§ **Problem description**: In the entries that follow, the first line to write out is the one containing "The width and", and the last is the one containing "Click the Get". Reproduce that stretch exactly, with nothing before or after it.

Records from a collection
+ + + + +

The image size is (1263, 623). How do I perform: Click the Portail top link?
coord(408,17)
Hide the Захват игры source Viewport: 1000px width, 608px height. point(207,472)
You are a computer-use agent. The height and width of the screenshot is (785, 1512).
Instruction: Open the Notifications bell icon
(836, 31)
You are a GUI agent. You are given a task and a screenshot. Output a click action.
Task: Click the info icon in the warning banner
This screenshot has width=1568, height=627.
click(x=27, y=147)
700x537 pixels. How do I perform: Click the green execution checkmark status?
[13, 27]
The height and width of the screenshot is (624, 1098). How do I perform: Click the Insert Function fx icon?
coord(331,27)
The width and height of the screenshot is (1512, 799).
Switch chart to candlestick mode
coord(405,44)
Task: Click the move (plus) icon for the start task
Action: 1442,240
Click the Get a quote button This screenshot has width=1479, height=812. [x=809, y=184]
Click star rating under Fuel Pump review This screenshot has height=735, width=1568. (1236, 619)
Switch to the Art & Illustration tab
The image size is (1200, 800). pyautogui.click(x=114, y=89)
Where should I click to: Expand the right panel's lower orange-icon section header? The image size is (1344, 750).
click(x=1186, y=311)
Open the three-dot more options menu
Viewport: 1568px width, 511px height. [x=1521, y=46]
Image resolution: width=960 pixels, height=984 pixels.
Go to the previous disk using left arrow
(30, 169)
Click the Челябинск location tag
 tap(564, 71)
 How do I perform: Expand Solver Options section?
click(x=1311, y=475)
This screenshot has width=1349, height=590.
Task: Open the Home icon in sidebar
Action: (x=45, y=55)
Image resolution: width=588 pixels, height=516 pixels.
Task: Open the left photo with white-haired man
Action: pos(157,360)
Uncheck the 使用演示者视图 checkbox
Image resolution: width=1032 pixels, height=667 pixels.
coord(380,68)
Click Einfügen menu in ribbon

+ + + + +

§ **Result below**:
The width and height of the screenshot is (1512, 799).
Switch chart to candlestick mode
coord(405,44)
Task: Click the move (plus) icon for the start task
Action: 1442,240
Click the Get a quote button This screenshot has width=1479, height=812. [x=809, y=184]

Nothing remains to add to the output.